The storage unit was rented in 1992 by Julian, who died on Oct. 1. Back in 1983, he occasionally lived with Wardwell 100 miles away in Holden.

Julian told police in New Hampshire that he last saw Wardwell after an argument that June, when he dropped her off at a motel in Salem, N.H., before returning to Maine, police said. She was reported missing the following month by a close friend.

A state police investigation indicated she was likely a victim of foul play in Maine. Because of that, the investigation officially remained open.

The freezer was inside a 10-by-10 storage unit at Moore Self Storage Facility in Lewiston, where Julian dutifully paid in advance for the unit, coming around every three months to pay in person, owner Gary Boilard said. The last payment was made on Sept. 6, so the unit was rented through November, he said.

The storage company's previous owner kept good records, indicating Julian rented the unit 19 years ago on Oct. 6, Boilard said.

Boilard described the situation as "bizarre."

"How do you keep a secret that long?" he said.

The family was going through boxes inside the storage unit when the remains were discovered, and half of the unit was still filled with boxes when state police alerted Boilard on Saturday. "There were boxes on tops of boxes. From front to back, from top to bottom, it was full of boxes," he said.

Other than the freezer, there was little else of interest stashed in the unit — mostly household items, McCausland said.

Before his death, Julian was operating a variety store on Main Street. And from 2001 to 2007, he'd run the One Stop Shop in a building owned by Hubert Nadeau, selling T-shirts, Christmas decorations, knives and "just about anything," Nadeau said.

Nadeau said he was surprised by the news of the body's discovery. "He was a very nice guy," Nadeau said Monday. "I had no idea what it was all about."

Both Wardwell's and Julian's families are being kept in the loop on the investigation, and both families are cooperating, McCausland said. Dwight Collins, Wardwell's brother, said the family was awaiting further word on the body but declined to comment further. Other family members either couldn't be reached or declined to comment.
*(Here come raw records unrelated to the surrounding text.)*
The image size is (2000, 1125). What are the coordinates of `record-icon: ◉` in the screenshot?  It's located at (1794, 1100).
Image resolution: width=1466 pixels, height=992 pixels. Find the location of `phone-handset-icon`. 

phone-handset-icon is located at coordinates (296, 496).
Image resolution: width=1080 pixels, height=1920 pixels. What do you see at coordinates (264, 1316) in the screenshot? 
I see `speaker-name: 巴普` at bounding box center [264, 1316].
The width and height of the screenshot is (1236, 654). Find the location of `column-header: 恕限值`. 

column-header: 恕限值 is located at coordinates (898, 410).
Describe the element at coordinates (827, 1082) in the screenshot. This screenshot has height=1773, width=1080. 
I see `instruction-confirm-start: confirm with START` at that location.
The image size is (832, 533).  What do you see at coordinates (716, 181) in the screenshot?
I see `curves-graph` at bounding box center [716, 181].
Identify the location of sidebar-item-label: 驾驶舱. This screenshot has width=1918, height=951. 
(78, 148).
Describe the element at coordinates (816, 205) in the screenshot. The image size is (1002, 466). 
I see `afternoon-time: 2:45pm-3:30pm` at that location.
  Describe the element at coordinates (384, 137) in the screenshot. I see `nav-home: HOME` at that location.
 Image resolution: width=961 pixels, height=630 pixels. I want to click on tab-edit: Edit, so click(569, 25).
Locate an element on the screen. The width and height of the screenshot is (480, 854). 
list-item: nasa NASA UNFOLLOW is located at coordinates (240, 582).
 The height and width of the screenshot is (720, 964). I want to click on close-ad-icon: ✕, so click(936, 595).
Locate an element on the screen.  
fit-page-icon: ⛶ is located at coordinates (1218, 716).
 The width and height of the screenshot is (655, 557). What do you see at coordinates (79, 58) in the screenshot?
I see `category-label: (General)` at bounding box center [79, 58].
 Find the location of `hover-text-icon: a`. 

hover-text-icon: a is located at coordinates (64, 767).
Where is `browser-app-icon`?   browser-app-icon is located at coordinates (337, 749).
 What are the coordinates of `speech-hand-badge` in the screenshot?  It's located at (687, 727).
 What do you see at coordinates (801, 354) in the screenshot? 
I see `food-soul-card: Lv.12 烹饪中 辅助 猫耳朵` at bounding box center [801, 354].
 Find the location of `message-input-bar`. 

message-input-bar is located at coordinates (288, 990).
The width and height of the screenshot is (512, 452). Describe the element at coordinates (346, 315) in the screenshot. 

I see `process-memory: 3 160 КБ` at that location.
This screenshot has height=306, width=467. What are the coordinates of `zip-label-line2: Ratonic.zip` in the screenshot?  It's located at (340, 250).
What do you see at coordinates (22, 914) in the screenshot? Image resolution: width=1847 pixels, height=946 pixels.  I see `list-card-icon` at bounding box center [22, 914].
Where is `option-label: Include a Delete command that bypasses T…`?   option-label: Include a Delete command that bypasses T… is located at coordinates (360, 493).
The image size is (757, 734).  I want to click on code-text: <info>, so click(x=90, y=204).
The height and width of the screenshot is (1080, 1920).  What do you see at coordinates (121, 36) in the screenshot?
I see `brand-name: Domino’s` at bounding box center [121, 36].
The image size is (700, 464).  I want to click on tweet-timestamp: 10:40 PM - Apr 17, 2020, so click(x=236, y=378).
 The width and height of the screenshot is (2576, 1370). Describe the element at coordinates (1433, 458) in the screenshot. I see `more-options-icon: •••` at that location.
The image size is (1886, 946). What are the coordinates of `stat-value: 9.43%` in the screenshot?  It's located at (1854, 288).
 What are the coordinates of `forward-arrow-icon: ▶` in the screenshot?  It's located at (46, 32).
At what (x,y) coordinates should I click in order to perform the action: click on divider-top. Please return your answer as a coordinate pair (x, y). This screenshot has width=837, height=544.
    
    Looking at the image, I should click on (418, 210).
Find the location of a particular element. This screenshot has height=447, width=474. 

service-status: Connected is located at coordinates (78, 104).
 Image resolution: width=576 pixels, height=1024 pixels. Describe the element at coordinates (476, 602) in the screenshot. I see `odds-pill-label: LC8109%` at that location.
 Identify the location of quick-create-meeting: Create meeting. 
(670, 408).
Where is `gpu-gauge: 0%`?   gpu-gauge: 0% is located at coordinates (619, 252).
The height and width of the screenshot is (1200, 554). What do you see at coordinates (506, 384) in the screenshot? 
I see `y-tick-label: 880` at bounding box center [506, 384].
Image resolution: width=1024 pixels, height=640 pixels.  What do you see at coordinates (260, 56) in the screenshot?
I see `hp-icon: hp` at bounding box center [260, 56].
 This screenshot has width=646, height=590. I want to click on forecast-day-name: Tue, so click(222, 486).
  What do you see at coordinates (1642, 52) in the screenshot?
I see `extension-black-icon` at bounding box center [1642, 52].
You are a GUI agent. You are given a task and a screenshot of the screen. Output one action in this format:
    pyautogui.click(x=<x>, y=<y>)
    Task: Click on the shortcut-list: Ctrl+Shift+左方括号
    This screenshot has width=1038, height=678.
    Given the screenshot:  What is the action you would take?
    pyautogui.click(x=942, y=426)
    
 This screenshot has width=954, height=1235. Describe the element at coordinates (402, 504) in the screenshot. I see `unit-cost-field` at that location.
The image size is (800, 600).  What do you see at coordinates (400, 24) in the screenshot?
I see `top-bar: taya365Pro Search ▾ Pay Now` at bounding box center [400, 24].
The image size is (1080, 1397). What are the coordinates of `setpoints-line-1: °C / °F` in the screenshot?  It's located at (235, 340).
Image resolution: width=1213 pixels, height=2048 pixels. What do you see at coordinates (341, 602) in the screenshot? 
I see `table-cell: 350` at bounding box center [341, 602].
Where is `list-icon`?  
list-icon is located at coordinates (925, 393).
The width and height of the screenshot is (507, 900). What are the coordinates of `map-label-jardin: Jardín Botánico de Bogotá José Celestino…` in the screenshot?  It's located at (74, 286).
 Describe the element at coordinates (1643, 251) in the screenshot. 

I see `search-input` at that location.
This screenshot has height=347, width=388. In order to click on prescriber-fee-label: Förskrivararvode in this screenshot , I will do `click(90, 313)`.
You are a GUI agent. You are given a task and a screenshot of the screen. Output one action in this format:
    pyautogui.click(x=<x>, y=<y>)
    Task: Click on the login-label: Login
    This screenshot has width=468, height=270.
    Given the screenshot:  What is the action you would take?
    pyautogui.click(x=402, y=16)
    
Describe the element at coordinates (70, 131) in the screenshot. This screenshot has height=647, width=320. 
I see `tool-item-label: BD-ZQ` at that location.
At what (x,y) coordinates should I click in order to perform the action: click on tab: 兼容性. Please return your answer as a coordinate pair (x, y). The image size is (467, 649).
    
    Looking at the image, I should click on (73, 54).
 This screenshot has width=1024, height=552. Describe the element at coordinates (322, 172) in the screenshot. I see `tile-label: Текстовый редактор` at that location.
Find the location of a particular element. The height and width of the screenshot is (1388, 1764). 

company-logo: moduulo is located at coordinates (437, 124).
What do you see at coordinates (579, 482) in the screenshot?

The process of determining the body's identity could be time-consuming because of the condition of the body. Wardwell's family members have donated DNA samples that will be compared against DNA from the body, McCausland said.

Julian was 52 when Wardwell disappeared. An obituary in the Bangor Daily News described Julian as a former restaurateur and novelty salesman who played on John Bapst High School's 1948 championship football team.